There are commercial of-the-shelf components that can provide passive Wi-Fi monitoring. For example, it is Meshlium Xtreme [13]. With passive monitoring Wi-Fi devices can be detected without the need of being connected to a specific access point, enabling the detection of any smartphone, laptop or hands-free device which comes into the coverage area.
Here is an example of information saved by Wi-Fi scanner:
DB ID: 53483
Timestamp: 2012-04-24 07:56:25
MAC: C4:2C:03:96:0E:4A
AP: Cafe
RSSI : 69
Vendor: Apple
Note, that key moment here is MAC-address for mobile device. We will use it for re-identification only. It means, by the way, that for keeping the privacy we do not need to save in our database an original address. It is enough just to keep some hash-code for this address.
The typical tasks this approach could be applied for are:
- get a number of people passing daily in a street
- detect an average time of the stance of the people in a street or in a building
- differentiate between residents (daily matches) and visitants (sporadic matches)
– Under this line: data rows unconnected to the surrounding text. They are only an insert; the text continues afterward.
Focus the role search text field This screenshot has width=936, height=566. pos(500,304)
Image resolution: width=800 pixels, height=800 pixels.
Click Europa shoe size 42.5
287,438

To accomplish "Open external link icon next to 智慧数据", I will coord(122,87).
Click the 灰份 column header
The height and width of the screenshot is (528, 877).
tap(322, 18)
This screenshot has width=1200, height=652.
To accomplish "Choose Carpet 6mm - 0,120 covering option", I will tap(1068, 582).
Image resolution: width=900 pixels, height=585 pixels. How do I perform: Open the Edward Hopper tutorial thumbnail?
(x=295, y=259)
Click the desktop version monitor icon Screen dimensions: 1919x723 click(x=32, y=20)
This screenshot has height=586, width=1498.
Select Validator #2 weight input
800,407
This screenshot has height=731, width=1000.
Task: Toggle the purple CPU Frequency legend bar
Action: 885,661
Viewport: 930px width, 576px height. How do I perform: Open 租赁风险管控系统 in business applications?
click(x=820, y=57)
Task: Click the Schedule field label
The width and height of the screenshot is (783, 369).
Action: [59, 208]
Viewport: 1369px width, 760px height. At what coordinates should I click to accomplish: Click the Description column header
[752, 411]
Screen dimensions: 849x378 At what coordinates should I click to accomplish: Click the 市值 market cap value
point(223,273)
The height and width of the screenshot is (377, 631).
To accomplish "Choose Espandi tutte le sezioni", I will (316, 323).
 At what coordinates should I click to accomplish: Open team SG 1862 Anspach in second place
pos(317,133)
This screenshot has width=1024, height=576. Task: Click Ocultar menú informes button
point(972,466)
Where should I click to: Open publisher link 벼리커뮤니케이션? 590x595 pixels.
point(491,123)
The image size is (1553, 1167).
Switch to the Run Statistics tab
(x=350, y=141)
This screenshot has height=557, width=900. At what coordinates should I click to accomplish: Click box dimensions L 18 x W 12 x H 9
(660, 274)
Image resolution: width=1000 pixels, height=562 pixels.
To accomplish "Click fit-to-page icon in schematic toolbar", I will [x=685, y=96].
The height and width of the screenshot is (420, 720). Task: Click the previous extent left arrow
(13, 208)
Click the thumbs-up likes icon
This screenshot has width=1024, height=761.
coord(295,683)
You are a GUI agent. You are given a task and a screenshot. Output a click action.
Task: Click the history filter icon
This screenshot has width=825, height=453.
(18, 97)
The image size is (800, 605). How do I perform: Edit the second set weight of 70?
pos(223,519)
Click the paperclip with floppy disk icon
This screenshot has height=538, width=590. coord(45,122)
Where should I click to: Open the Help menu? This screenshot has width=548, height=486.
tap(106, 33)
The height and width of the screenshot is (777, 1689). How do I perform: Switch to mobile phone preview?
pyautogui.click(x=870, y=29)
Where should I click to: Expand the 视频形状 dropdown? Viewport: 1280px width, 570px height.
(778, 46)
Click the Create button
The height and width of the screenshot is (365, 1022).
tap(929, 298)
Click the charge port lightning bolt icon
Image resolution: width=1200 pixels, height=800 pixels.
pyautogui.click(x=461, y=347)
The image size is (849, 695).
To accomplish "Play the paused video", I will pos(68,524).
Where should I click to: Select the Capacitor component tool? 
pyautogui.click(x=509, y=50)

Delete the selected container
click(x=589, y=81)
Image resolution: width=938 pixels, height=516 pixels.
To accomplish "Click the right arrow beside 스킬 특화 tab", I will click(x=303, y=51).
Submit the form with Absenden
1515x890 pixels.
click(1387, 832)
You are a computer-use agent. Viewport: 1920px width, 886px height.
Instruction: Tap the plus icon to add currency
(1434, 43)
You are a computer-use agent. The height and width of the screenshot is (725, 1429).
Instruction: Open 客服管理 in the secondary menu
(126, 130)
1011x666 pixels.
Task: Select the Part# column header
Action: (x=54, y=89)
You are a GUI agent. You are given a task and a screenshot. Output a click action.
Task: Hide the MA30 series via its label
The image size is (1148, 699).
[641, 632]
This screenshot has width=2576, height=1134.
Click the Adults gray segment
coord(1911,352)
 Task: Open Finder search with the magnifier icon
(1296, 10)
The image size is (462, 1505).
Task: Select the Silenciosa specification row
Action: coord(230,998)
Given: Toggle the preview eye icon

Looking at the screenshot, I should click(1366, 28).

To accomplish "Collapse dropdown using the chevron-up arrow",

- detect the walking routes of people in shopping malls and average time in each area
In general, it could be described as a real analytics for the real places. It is what makes Google Analytics for web sites, but applied for the real places and real visitors.
source address (MAC-address)
In this paper we propose a new model (use case) for passive monitoring. It is messaging for the real places and real visitors.
III. Cloud messaging
Google Cloud Messaging for Android (GCM) is a service that allows you to send data from your server to your users' Android-powered device. This could be a lightweight message telling your app there is new data to be fetched from the server (for instance, a movie uploaded by a friend), or it could be a message containing up to 4kb of payload data (so apps like instant messaging can consume the message directly).
The GCM service handles all aspects of queuing of messages and delivery to the target Android application running on the target device. GCM is completely free no matter how big your messaging needs are, and there are no quotas [14].
Apple Push Notification Service (APN) is a robust and highly efficient service for propagating information to devices such as iPhone, iPad, and iPod touch devices. Each device establishes an accredited and encrypted IP connection with the service and receives notifications over this persistent connection. If a notification for an application arrives when that application is not running, the device alerts the user that the application has data waiting for it [15].
Architectures of these push notification services have common features. At the first hand, application servers send a notification message with an intended receiver (or the target mobile device) to one of the cloud-based messaging servers. Messaging servers pushes the message to the target mobile device. The push notification service eliminates the needs of application servers to keep track of the state of a mobile device (i.e., online or offline). Furthermore, mobile devices do not need to periodically probe (poll) the application servers for messages. It reduces the workloads of the application servers and seriously simplifies the mobile application development.
We describe below Google Cloud Messaging Service as a main system used in our development. In the same time principles are the same for all the above-mentioned services.
Here are the primary characteristics of GCM as per Google’s manual:
It allows 3rd-party application servers to send messages to their Android applications.
An Android application on an Android device doesn't need to be running to receive messages. The system will wake up the Android application via Intent broadcast when the message arrives, as long as the application is set up with the proper broadcast receiver and permissions.
The first time the Android application needs to use the messaging service, it fires off a registration Intent to a GCM server. This registration Intent) includes the sender ID, and the Android application ID.
If the registration is successful, the GCM server broadcasts an intent which gives the Android application a registration ID.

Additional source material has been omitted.